Benicio Del Toro as Sensei Sergio is everything DiCaprio isn’t. If Leo is this movie’s metronome, Del Toro is the antidote to its manic episodes. Where Bob freaks out, Sergio stays remarkably, almost disarmingly cool as he faces conflicts of his own. I wish I could describe what makes the performance work so well without saying “cool” over and over, but every time he comes on screen, there’s just an enormous sense of calm I feel.
Chase Infiniti as Willa is continually going up toe to toe with Oscar winners as her scene partners and completely holds her own. You watch her credibly transform from sullen teenager to a formidable combatant against Lockjaw and his forces. She has a scene where she and Leo discuss his drunk driving before he hounds one of her friends coming to pick her up for a school dance. The child becomes the parent and then the tables turn. Although Willa and Bob spend most of the movie apart by design, it’s a testament to the way they bounce off of each other that we have such a solidified sense of their dynamic.
Teyana Taylor’s also incredible as Perfidia, who makes almost all of her mark in the first third of the movie, but lingers over the rest of it. She is the ghost that haunts Bob, Willa and Lockjaw, and Taylor’s presence ensures that she stays with the audience as well.

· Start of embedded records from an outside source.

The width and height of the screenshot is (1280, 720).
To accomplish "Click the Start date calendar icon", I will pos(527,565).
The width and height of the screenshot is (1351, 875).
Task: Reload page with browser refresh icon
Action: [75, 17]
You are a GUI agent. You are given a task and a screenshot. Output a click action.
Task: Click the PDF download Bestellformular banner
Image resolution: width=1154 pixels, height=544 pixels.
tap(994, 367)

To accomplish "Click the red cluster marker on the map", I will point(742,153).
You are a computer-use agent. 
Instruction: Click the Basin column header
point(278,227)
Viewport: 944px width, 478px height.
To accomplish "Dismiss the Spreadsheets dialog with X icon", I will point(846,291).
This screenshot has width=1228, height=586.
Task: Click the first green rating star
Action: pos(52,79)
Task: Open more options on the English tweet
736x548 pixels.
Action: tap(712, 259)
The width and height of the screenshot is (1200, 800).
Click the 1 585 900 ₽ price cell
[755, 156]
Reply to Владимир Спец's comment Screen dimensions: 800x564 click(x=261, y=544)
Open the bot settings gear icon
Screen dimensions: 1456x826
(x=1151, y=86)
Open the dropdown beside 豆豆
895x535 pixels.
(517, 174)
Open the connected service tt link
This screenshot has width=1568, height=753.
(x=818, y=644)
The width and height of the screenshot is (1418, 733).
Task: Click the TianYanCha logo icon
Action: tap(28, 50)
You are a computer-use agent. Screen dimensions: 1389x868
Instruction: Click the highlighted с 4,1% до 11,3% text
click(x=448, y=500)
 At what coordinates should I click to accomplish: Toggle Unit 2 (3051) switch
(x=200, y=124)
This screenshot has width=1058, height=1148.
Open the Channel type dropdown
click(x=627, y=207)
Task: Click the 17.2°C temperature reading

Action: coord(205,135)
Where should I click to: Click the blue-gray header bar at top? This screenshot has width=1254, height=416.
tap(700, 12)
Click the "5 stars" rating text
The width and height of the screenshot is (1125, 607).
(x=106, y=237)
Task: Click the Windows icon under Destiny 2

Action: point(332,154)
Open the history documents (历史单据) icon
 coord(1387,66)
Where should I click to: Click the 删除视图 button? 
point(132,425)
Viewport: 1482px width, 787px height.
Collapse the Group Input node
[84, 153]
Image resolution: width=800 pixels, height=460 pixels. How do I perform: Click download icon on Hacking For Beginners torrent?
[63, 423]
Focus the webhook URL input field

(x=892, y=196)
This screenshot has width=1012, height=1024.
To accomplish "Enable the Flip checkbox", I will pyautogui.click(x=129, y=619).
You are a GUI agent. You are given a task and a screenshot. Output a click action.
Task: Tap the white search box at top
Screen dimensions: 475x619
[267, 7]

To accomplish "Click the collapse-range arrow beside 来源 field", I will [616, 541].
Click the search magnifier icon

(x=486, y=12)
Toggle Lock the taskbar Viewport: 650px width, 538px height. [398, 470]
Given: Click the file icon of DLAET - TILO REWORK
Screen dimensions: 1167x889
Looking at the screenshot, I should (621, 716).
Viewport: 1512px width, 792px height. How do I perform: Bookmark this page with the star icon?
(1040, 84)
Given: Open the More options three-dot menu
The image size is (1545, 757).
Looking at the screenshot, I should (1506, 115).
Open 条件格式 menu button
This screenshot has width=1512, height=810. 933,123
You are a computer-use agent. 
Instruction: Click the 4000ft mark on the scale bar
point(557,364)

Regina Hall’s performance also must be commended, a far cry from her primarily comedic work. She’s very muted, whereas many in this film are not, and totally affecting, as we watch the years of toiling for the French 75 and running from those who pursue her play across her face.
Already, there’s been a whole lot of praise for Sean Penn’s performance as Lockjaw, and deservedly so. The mix of rage and self-loathing, with wrinkles of lust and desire within him, feels like Anderson drawing with colors in his Crayola box that he’s used before; he knows how to build a true on-screen weirdo to inhabit his worlds. The tragedy at his core stems from much the same place as Bob’s, but whereas Bob has cooled off, Lockjaw has stayed as tense as ever.
Ferguson’s shortcomings as a hero lead to many laughs, but at his heart, he’s a tragic character. He left the family he had in the French 75 to start his own with Perfidia, and then that was stripped away too. He’s a man without a direction, without a creed but in his search for Willa, the person he cares for most, he finds why he once had the drive to try and change the world for the better.
This is where it becomes hard not to map elements of the film onto Anderson’s own life, as a father of four teenagers. His last film, “Licorice Pizza” chronicled and reveled in the thrilling allure of youth and its many shenanigans, but also facing a wide world that you’re still figuring out a way to be a part of. This looks at that search for meaning and what you mean to the world you inhabit from the opposite phase of life.
A hiccup in Bob’s quest arrives when he’s unable to relay a codeword to a member of the resistance, producing some of the film’s funniest moments. At times, it feels like he’s on the phone with a cable company, as he braves hold music and a maddening lack of solutions. But it’s a moment that is more crucial to Bob’s arc than it initially presents itself, reminding him of why he sacrificed for the French 75’s cause.
This film sees so many of the people who tried to change the world facing a kind of obsolescence, accepting their time is up and that all they can do is hand off the torch to future generations, hoping that they can fix what they never could.
I could talk about this movie for thousands of words further. All I can say, at the end of the day, is that I implore you to go see it, and to see it on the biggest screen you can. No matter the format, you’re in for a treat.